** Consigne **
Recopiez intégralement l’extrait sur la situation de l’Opposition, sans y changer un mot.

** Extrait **
====

L’Opposition se trouve dans une situation tout à fait exceptionnelle. Elle est la représentante immédiate et directe aujourd’hui seulement d’une minorité toute petite de la classe ouvrière. Elle n’a derrière elle ni organisations de masses ni ressources de gouvernement. En même temps, l’Opposition a encore son autorité morale dans les masses et son capital idéologique parce que, dans chaque pays, l’Opposition comprend les éléments qui ont dirigé l’I.C. dans la période de ses quatre premiers congrès et comprend dans la république soviétique ceux qui, aux côtés de Lénine, ont fondé et dirigé cette république.

L’Opposition est mécaniquement séparée des larges masses de l’appareil répressif stalinien qui utilise les victoires de la bourgeoisie mondiale sur le prolétariat et les pressions des nouveaux éléments possédants en U.R.S.S. dans ce but.

====

** Données recueillies **

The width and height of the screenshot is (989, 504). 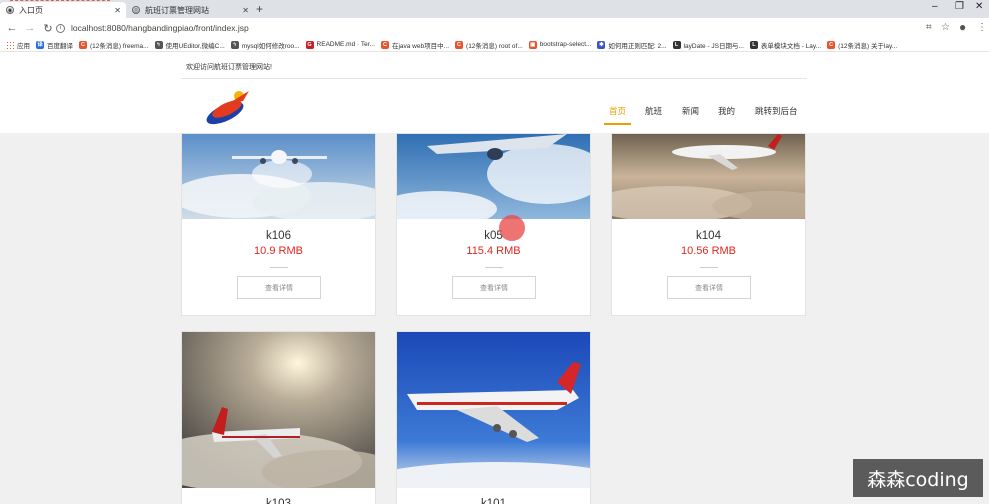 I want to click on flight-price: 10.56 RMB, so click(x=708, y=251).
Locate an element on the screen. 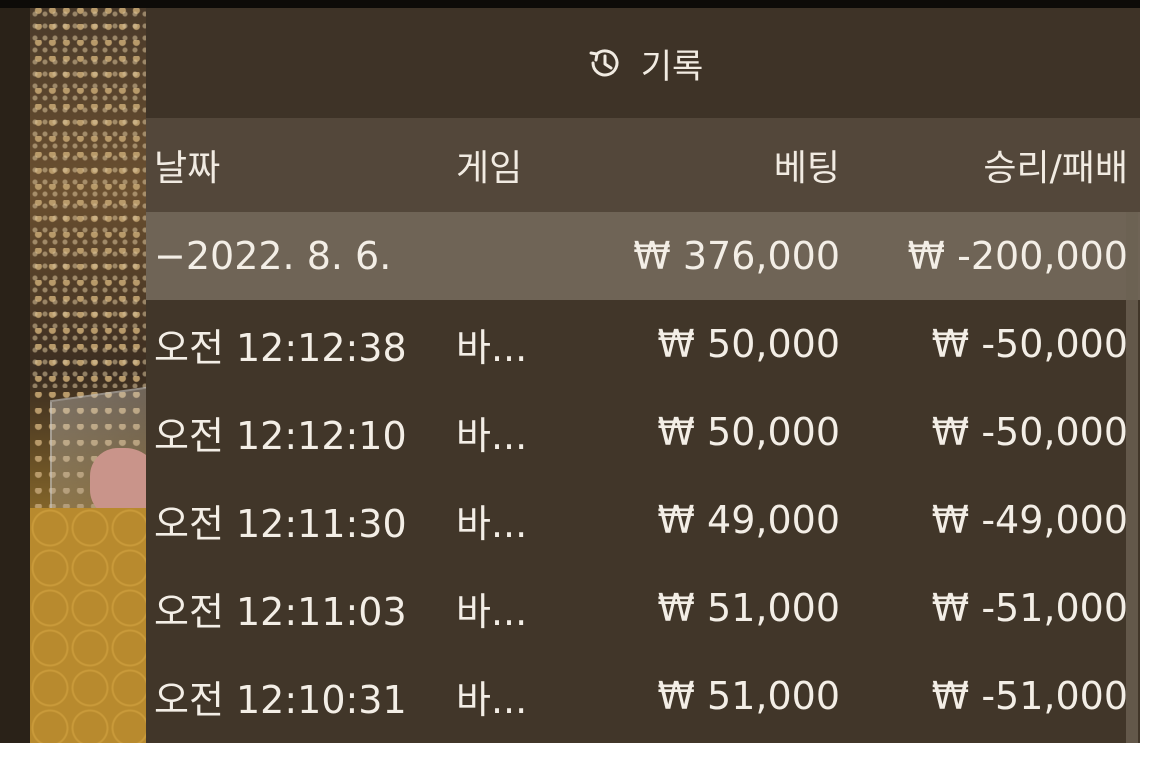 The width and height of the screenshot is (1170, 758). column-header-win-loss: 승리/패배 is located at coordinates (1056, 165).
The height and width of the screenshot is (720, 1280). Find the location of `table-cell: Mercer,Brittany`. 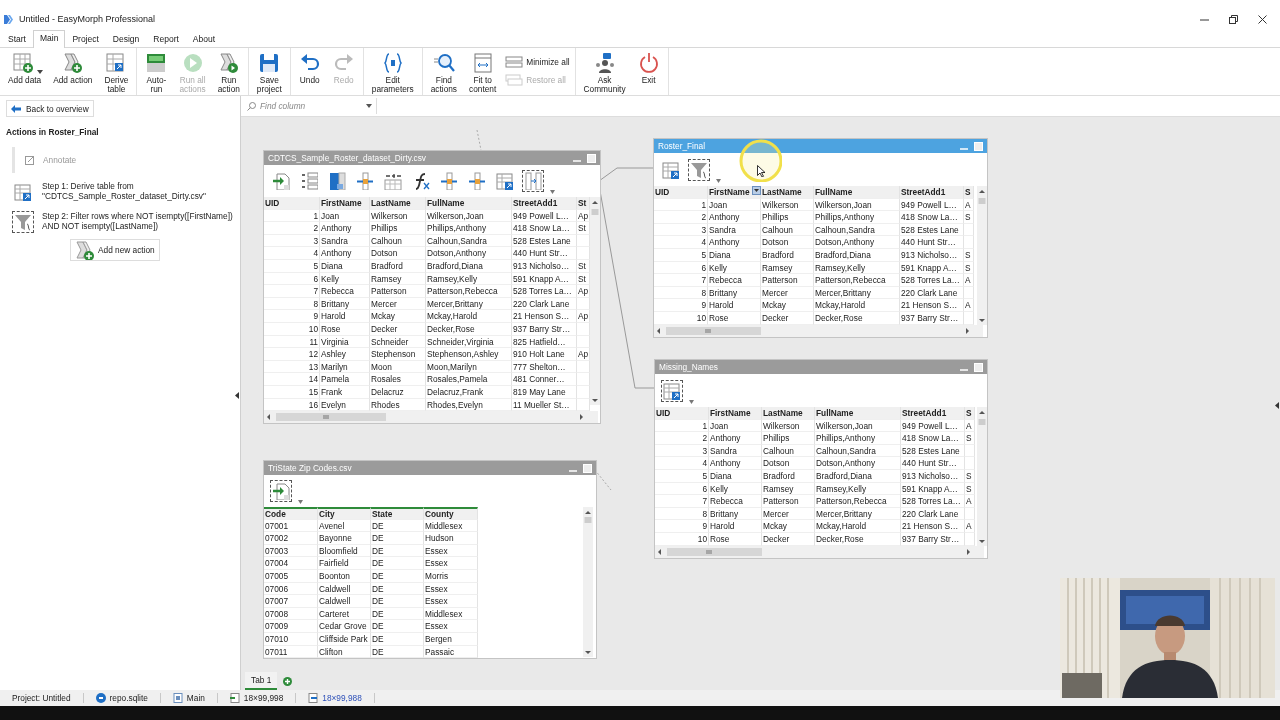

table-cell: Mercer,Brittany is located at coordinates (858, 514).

====

** Réponse **
L’Opposition se trouve dans une situation tout à fait exceptionnelle. Elle est la représentante immédiate et directe aujourd’hui seulement d’une minorité toute petite de la classe ouvrière. Elle n’a derrière elle ni organisations de masses ni ressources de gouvernement. En même temps, l’Opposition a encore son autorité morale dans les masses et son capital idéologique parce que, dans chaque pays, l’Opposition comprend les éléments qui ont dirigé l’I.C. dans la période de ses quatre premiers congrès et comprend dans la république soviétique ceux qui, aux côtés de Lénine, ont fondé et dirigé cette république.

L’Opposition est mécaniquement séparée des larges masses de l’appareil répressif stalinien qui utilise les victoires de la bourgeoisie mondiale sur le prolétariat et les pressions des nouveaux éléments possédants en U.R.S.S. dans ce but.